By Mikaila Kukurudza

For 15 years, artist Zinnia Naqvi waited to take photos of her homeland; but after a single hour of shots, it still wasn’t enough.

Seaview is a 12-minute experimental film at the Image Arts Centre by the 23-year-old Ryerson alumnus. Initially a fourthyear photography thesis project, Seaview reveals the truth behind photographs Naqvi took in Pakistan, her parents’ country of origin.

Naqvi’s themes of “globalism, trans-nationalism and identity,” mentioned in her bio, are carefully placed through her fourth-year photography thesis.

The 2014 graduate created Seaview when she shot beautiful images of Karachi, Pakistan’s Clifton Beach in 2013.

Naqvi found that the authentic story of the beach could not be told through her photographs alone.

The premise for Seaview was in place.

“I feel almost guilty presenting these photographs on their own because of what is behind the frame,” Naqvi said of her experience sorting through the still images. “It was almost like me being disappointed in myself.”

Before taking the photographs in August 2013, Naqvi had last been to Clifton Beach when she was a little girl.
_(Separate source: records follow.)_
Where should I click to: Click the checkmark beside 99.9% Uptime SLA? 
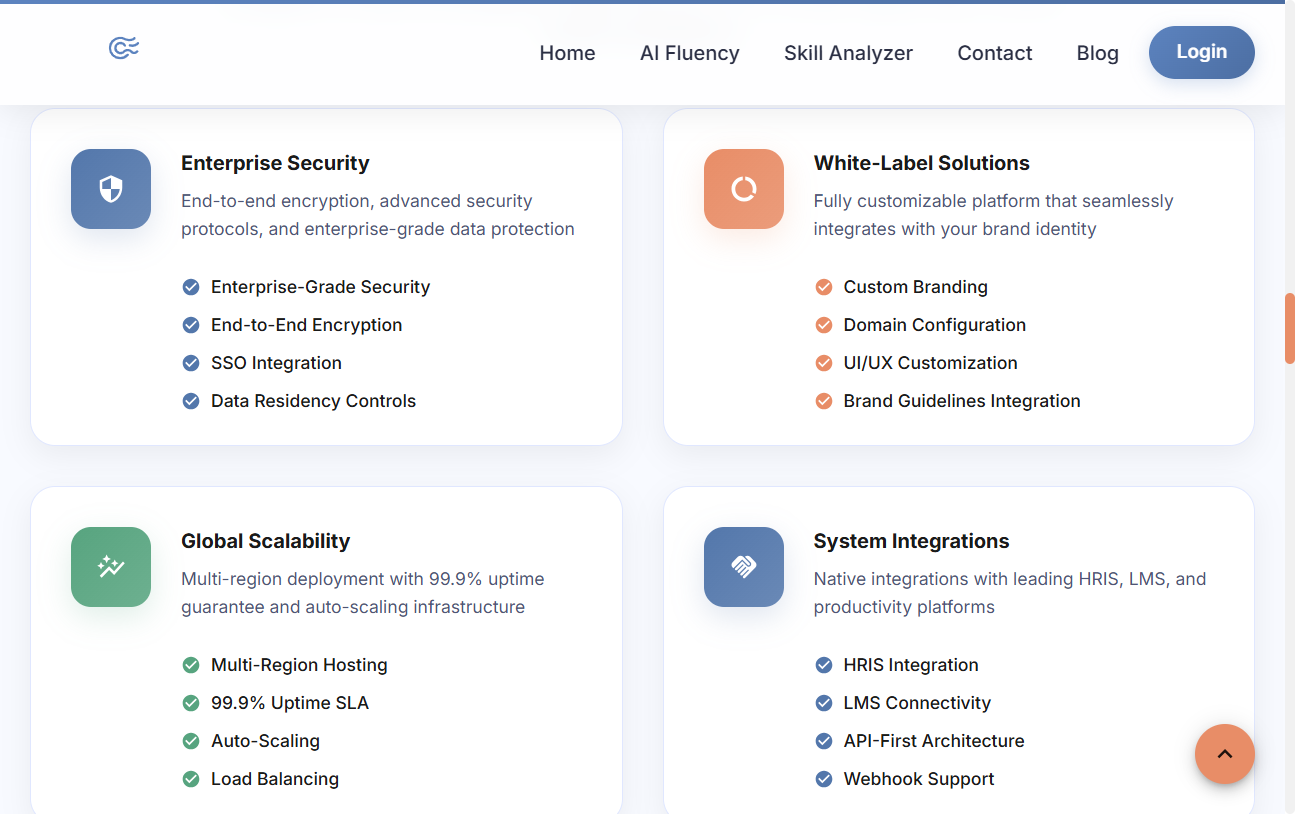click(191, 703)
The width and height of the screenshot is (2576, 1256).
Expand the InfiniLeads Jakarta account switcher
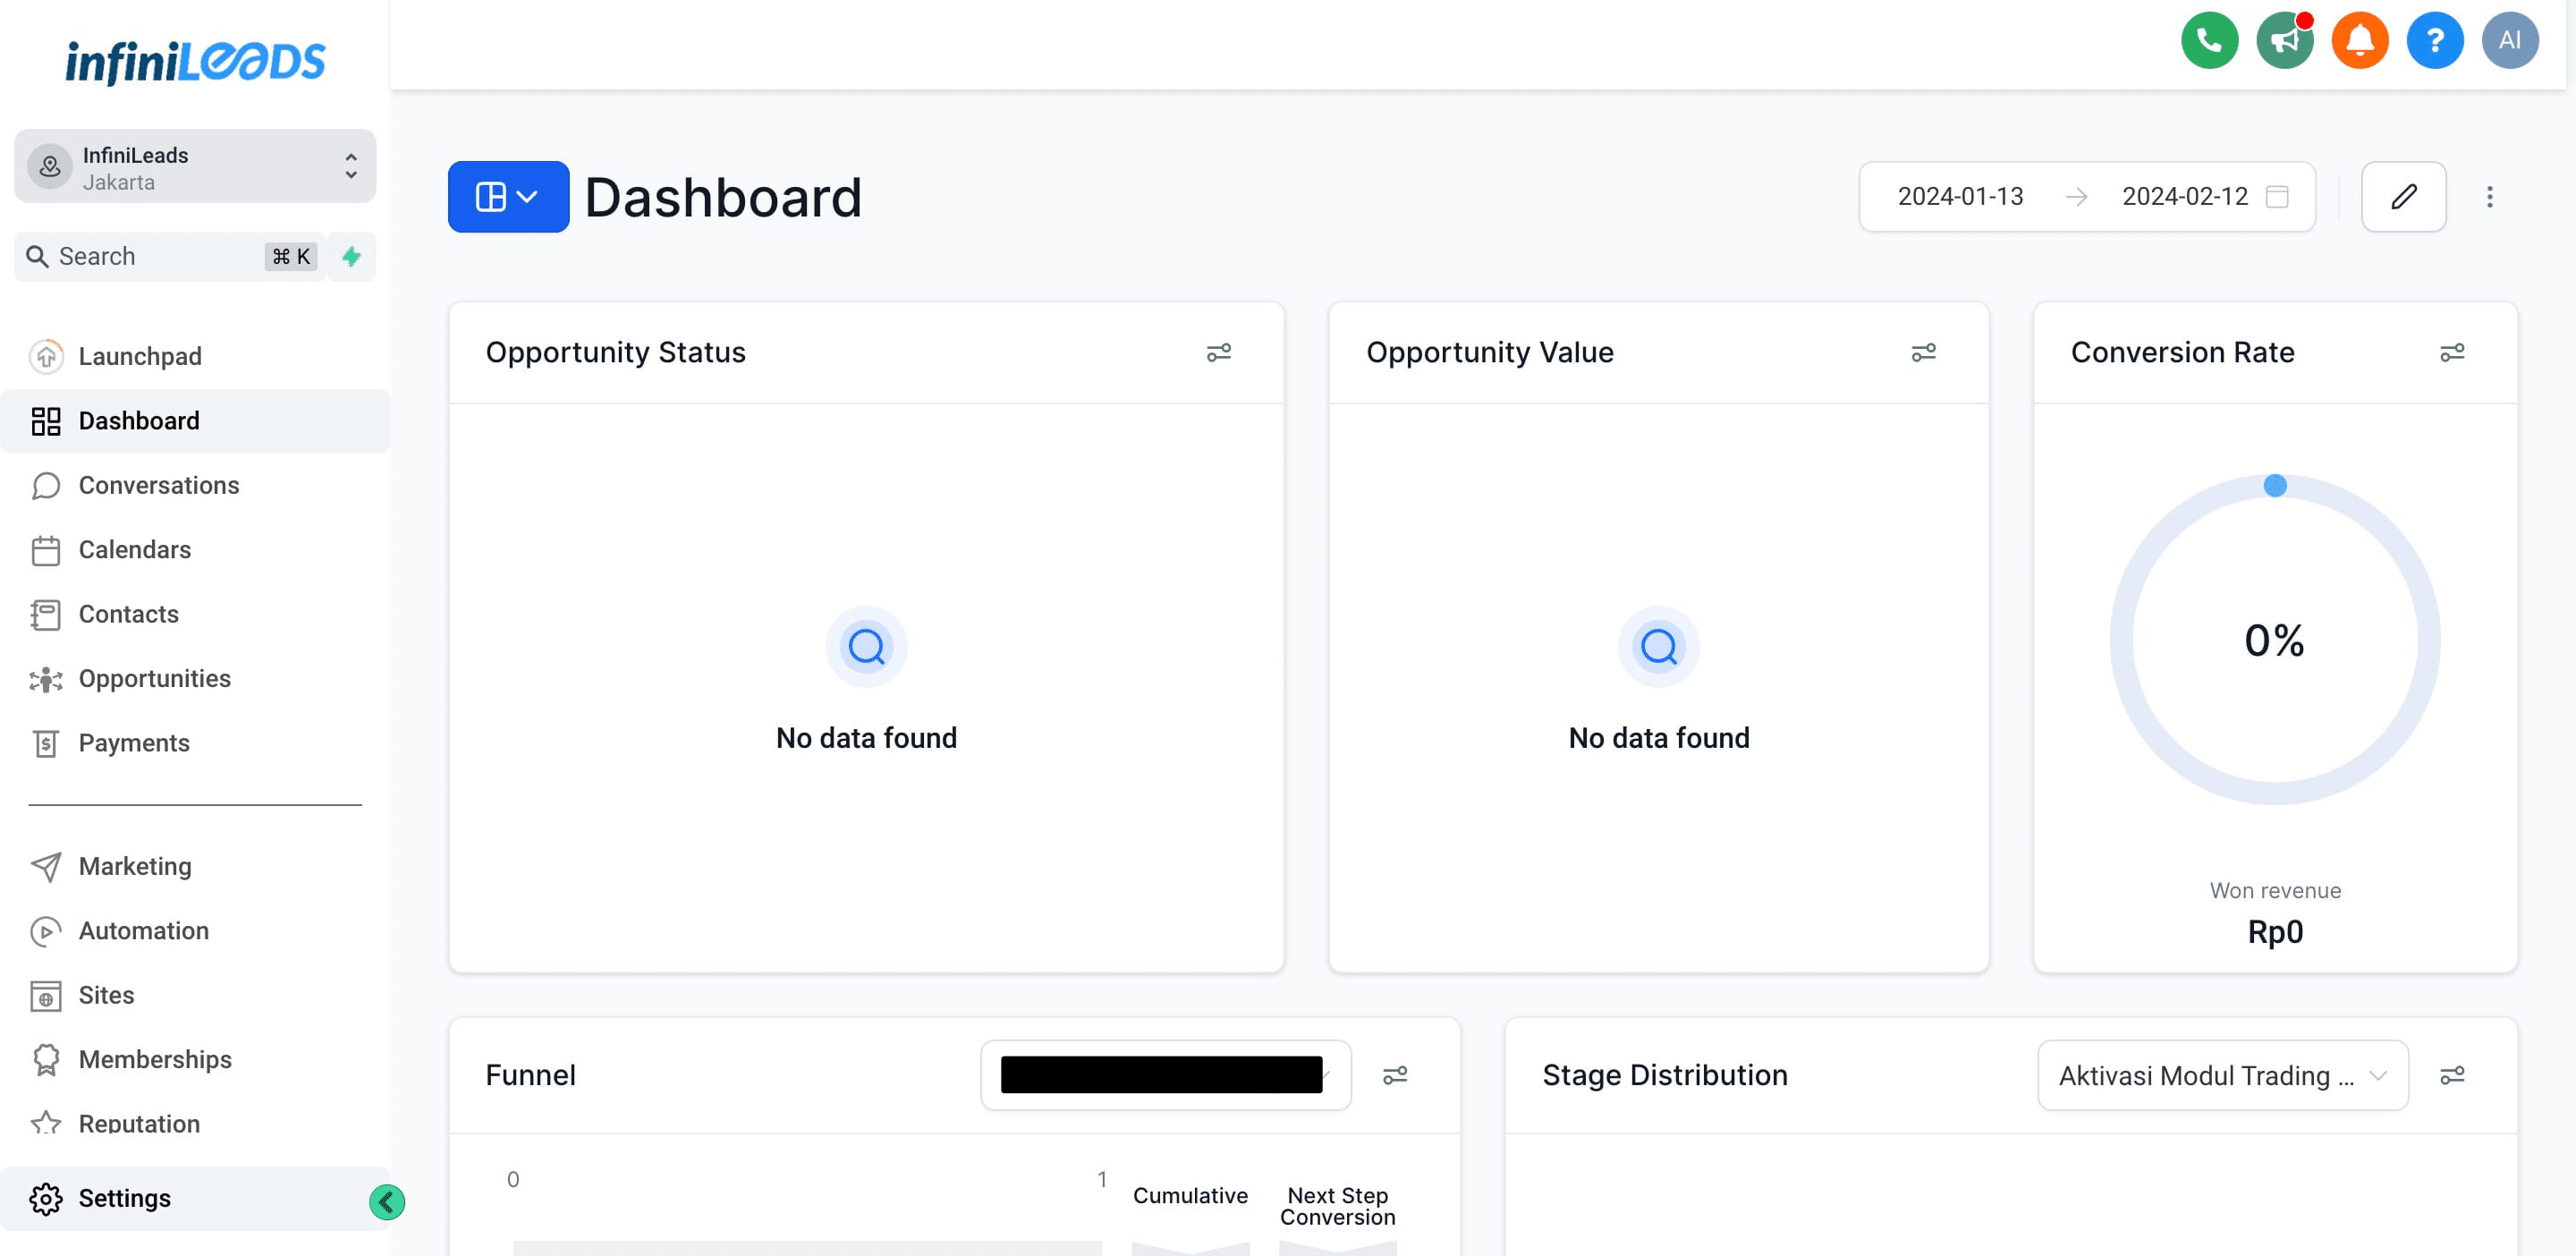tap(195, 167)
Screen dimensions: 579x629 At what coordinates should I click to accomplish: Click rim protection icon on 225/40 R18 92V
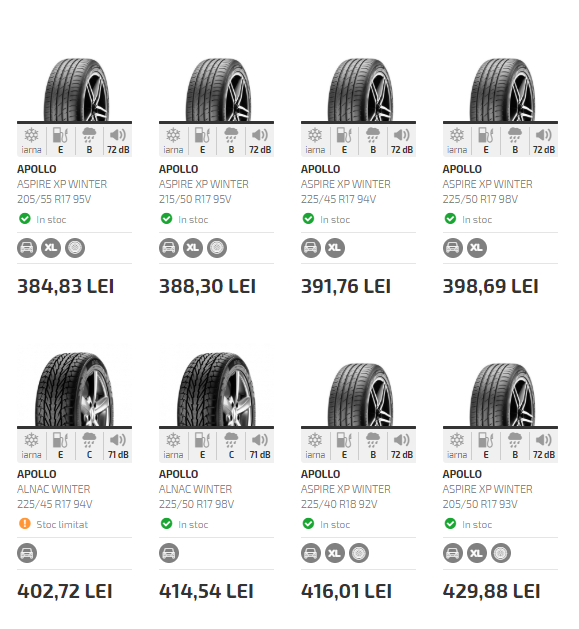[359, 553]
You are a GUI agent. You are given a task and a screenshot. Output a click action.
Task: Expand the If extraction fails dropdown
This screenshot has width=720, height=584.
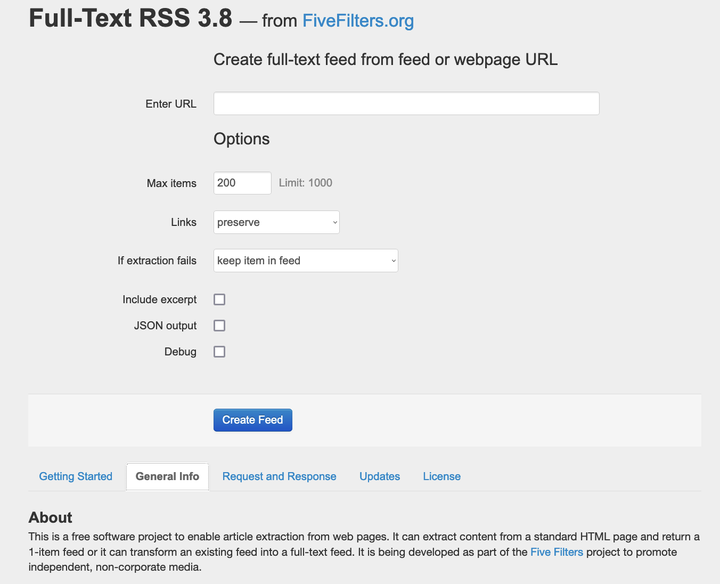[x=306, y=261]
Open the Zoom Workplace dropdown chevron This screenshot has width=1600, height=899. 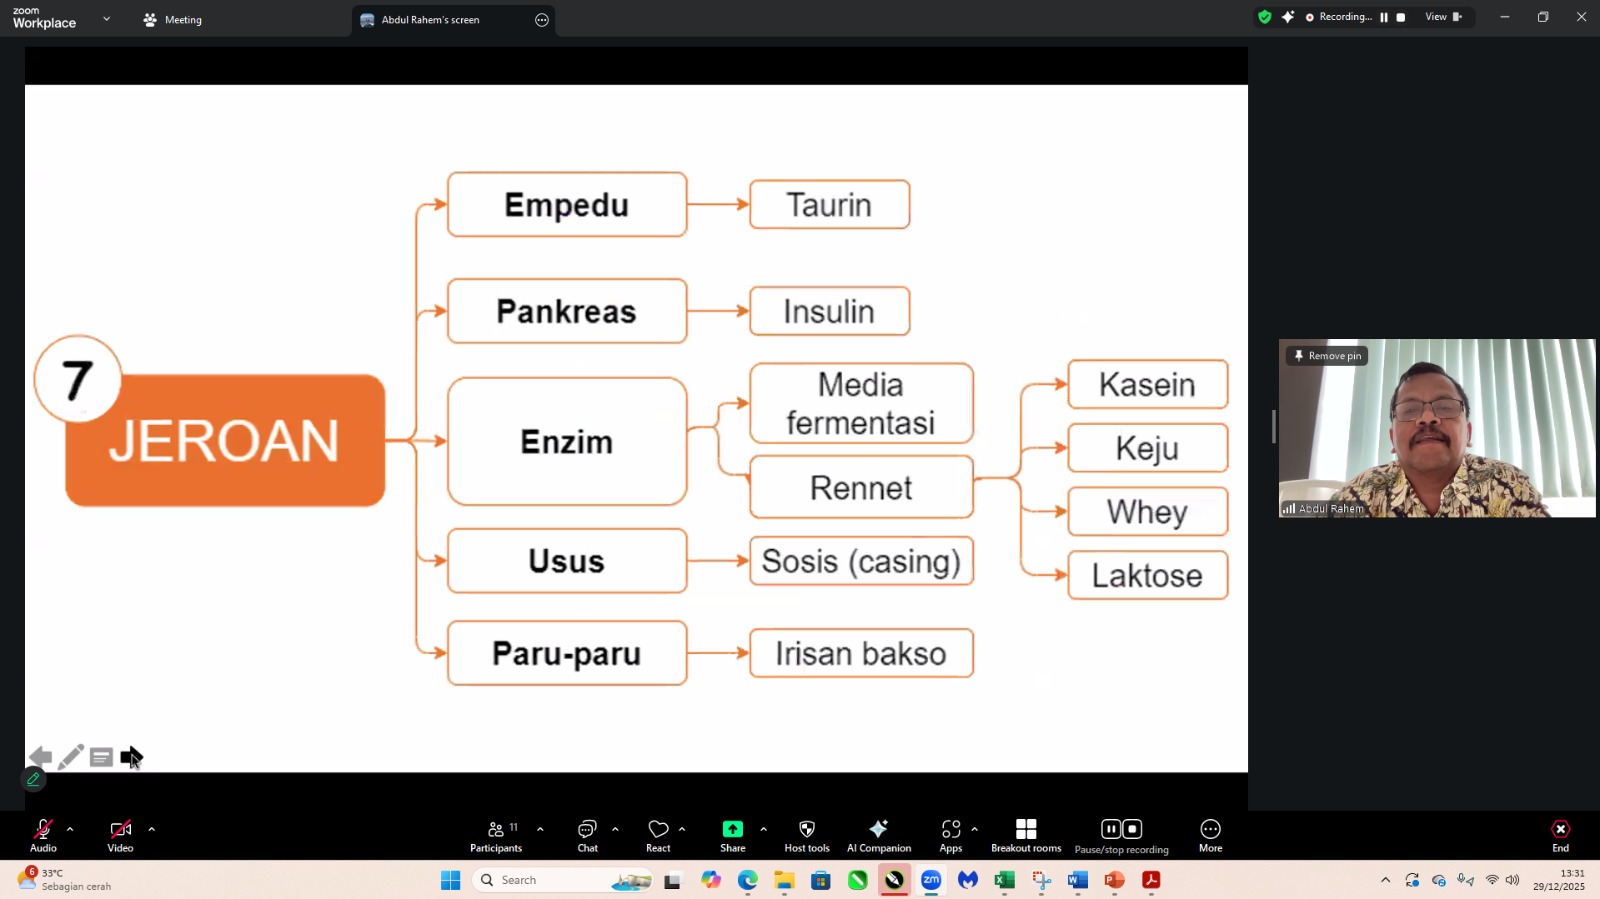(x=106, y=19)
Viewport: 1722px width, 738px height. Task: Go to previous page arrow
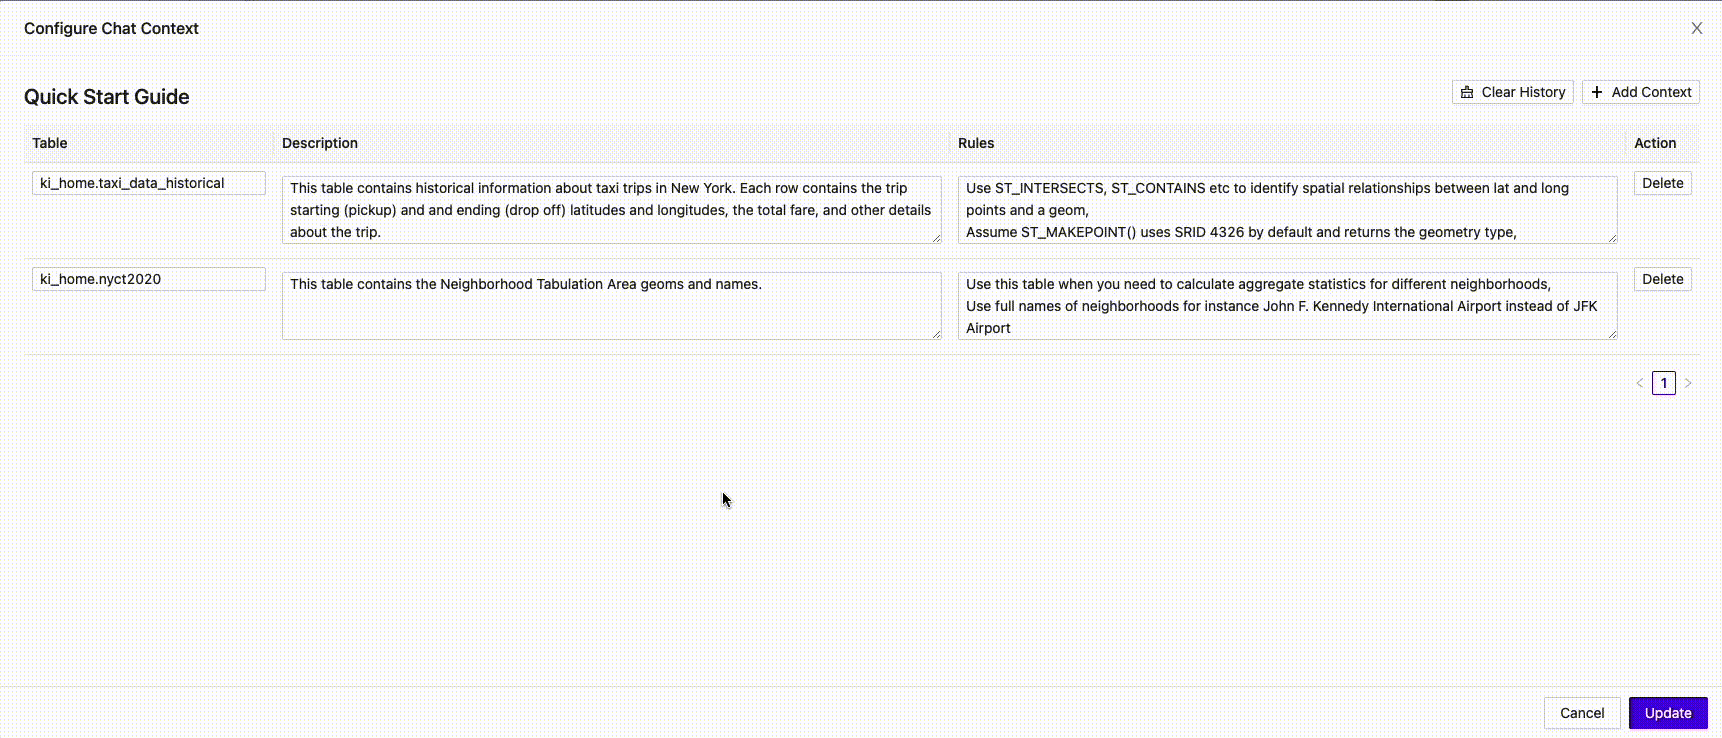(x=1640, y=383)
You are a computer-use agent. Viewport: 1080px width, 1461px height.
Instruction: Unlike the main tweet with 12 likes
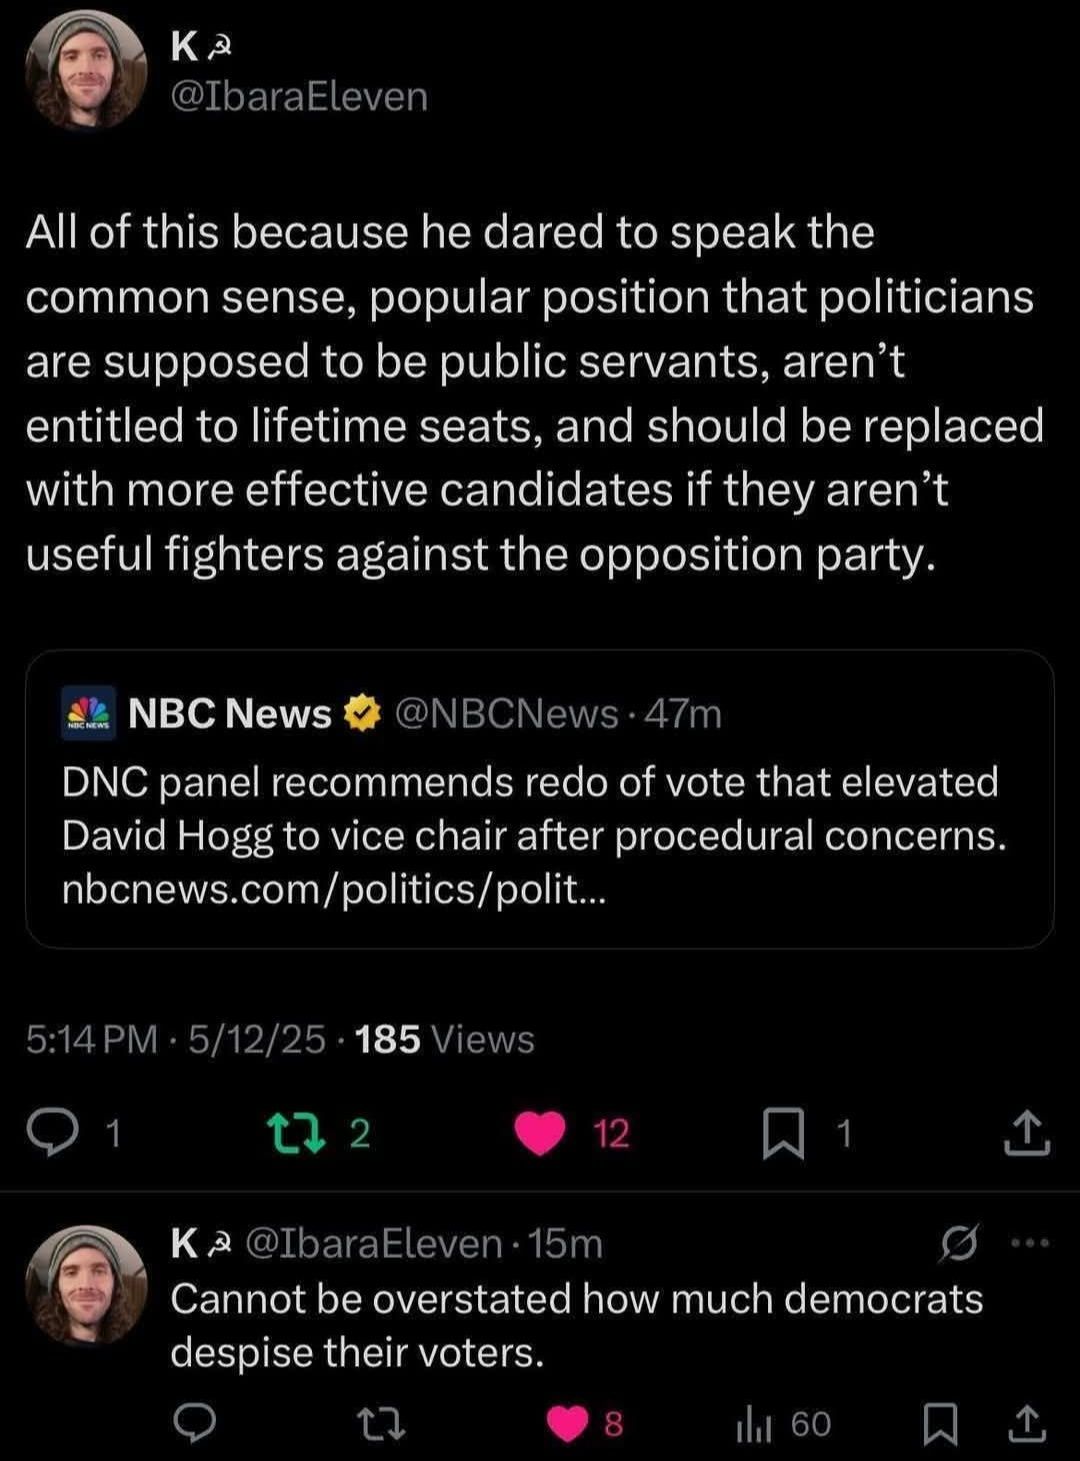[x=540, y=1132]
She went back at the age of 22.

The series contains various shots of brightly dressed camels carrying children as they are led by barefooted men at sunset.

These striking photographs felt strange to Naqvi because they did not represent her experience and the lack of belonging she felt.

“When you are trying to translate cultures, there is no objective opinion,” said Naqvi.

“I didn’t know what kind of project I wanted, or that I wanted to make a film. I was intending on going back a second time [because] I was so overwhelmed with all the footage I shot.”

This simultaneously allows viewers to become witnesses, fully submerged in the distant culture Naqvi encountered. Her project developed into a piece that combined still photos with family footage and personal videos from her trip.

In terms of home footage, the experimental film contains clips of a family wedding in her aunt’s Kawali music-filled living room, her limited conversations in Urdu with her driver and their hectic drive through the claustrophobic streets outside of Karachi.

Naqvi said the film was difficult to make. She forced herself to overcome her fear of releasing such a deeply personal film that highlights her insecurities with her cultural identity.

Naqvi found it hard to find her belonging in the homeland of parents.

“I was never really comfortable speaking the [local] language,” said Naqvi. “To speak it publicly was a challenge, to expose my discomfort.”

For some, the experimental film reveals more about Naqvi’s experience with each watch.

“I think I’ve watched that piece 20 to 25 times now,” said Sara Angelucci, the student gallery coordinator of Ryerson’s Image Arts Centre. “Because it’s so rich and layered, a second view reveals more nuanced details that enrich your understanding.”

For Naqvi, the movie itself took months of reflection and a lifetime of struggling to identify with the cultures a part of her life.

“I wanted to feel free at that time,” Naqvi said in the film about the initial shots she took walking along the beach. “But the actual act of taking the photographs was actually more stressful than I wanted it to be. I think that is telling of the place.”

The piece will be playing at Ryerson’s Image Arts Centre until Feb. 22.